Et les industriels ? La nouvelle feuille de route les épargne largement. Les ministères en charge du dossier attendent la fin de l’hiver pour voir si les hausses de prix qui leur ont été accordées en contrepartie d’un bon approvisionnement du marché ont fonctionné. La seule contrainte qu’ils pourraient subir est déjà inscrite dans la loi, qui autorise désormais l’ANSM à prendre des mesures de police pour garantir l’approvisionnement. Elles s’ajoutent à l’obligation depuis 2021, pour les fabricants des médicaments d’intérêt thérapeutique majeur (MITM), d’avoir 2 mois de stocks d’avance, voire 4 si l’agence l’estime nécessaire. Pour le reste, tout repose sur une charte de bonne conduite conclue entre l’ANSM, les grossistes-répartiteurs, exploitants, pharmaciens et industriels, par laquelle ils s’engagent à une meilleure répartition possible des médicaments sur le territoire. Sans aucune sanction en cas de manquement.

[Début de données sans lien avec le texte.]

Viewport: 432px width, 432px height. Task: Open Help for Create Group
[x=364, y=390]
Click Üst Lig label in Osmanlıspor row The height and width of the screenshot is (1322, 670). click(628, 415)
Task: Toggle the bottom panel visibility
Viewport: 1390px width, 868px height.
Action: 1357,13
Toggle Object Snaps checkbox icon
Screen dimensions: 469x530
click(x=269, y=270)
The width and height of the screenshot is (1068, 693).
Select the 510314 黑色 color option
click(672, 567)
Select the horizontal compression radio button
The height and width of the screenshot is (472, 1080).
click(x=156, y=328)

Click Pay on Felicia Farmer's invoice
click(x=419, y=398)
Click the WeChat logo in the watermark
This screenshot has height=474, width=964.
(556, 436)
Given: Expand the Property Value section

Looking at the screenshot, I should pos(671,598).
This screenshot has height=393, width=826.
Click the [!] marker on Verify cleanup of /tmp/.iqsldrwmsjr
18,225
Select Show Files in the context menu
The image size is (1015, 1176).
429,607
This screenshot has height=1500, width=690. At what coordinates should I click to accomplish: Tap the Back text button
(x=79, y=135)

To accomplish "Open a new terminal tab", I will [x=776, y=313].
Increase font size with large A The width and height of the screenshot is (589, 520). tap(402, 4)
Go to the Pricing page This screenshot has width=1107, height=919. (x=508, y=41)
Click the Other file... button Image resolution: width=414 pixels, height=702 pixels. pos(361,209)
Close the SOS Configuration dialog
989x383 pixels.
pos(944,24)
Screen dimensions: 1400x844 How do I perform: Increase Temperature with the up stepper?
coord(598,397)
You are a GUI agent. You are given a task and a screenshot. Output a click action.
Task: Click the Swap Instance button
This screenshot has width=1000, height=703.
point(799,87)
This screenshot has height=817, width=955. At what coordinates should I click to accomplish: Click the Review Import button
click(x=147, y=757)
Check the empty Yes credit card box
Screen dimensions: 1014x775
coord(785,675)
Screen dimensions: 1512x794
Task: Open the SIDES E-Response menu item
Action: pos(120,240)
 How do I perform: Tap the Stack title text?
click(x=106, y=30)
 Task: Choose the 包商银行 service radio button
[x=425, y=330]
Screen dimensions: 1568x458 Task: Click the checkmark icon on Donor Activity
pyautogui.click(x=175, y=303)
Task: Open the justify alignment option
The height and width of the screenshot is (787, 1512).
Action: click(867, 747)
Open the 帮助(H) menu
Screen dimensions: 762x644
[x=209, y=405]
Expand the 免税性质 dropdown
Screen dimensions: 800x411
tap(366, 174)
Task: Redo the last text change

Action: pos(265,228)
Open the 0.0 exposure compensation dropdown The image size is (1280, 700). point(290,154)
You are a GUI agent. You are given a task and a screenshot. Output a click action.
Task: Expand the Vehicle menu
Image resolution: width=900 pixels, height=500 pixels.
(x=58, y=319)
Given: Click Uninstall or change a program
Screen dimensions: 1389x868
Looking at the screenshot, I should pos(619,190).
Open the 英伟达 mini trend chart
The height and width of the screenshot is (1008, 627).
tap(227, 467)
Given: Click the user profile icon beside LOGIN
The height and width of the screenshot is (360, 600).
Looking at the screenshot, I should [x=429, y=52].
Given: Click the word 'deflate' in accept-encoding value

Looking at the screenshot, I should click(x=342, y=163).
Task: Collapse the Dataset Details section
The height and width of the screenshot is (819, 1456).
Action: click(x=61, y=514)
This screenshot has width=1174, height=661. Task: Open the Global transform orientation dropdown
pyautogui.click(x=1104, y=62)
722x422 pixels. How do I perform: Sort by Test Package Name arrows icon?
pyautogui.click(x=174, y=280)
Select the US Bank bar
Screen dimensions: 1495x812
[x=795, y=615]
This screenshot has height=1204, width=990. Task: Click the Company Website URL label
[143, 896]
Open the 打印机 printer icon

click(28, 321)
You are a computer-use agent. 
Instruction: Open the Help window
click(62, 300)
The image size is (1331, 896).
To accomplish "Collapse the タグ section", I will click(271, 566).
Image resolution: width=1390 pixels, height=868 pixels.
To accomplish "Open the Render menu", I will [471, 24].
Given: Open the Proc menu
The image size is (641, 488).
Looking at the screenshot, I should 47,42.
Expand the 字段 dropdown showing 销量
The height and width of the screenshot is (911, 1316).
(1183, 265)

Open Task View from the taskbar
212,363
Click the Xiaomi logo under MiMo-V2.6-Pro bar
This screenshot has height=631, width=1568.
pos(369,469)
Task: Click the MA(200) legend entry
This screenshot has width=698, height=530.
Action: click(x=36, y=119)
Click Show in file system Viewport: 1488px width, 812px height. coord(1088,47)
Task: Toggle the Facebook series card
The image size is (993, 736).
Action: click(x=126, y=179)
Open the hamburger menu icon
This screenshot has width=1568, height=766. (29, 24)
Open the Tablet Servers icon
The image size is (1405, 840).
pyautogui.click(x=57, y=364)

Méthylphénidate (Ritaline) en tension

L’Agence nationale de sécurité du médicament (ANSM) vient de donner des instructions de substitution aux pharmaciens en raison d’une pénurie de méthylphénidate, le principe actif de la Ritaline, prescrite dans le trouble de déficit de l’attention (avec ou sans hyperactivité) et la narcolepsie. Les médicaments actuellement en rupture sont Quasym LP, Ritaline LP 10 mg et 20 mg, et son générique Méthylphénidate Arrow LP 10 mg, 20 mg, 30 mg et 40 mg (tous les dosages). Ils peuvent être remplacés, sans avoir à repasser chez le médecin pour obtenir une nouvelle ordonnance, par Medikinet (plusieurs dosages disponibles), dont les stocks sont suffisants d’après l’ANSM pour couvrir les besoins. La spécialité Concerta ne connaît pas de difficulté d’approvisionnement, mais les dosages en méthylphénidate sont différents.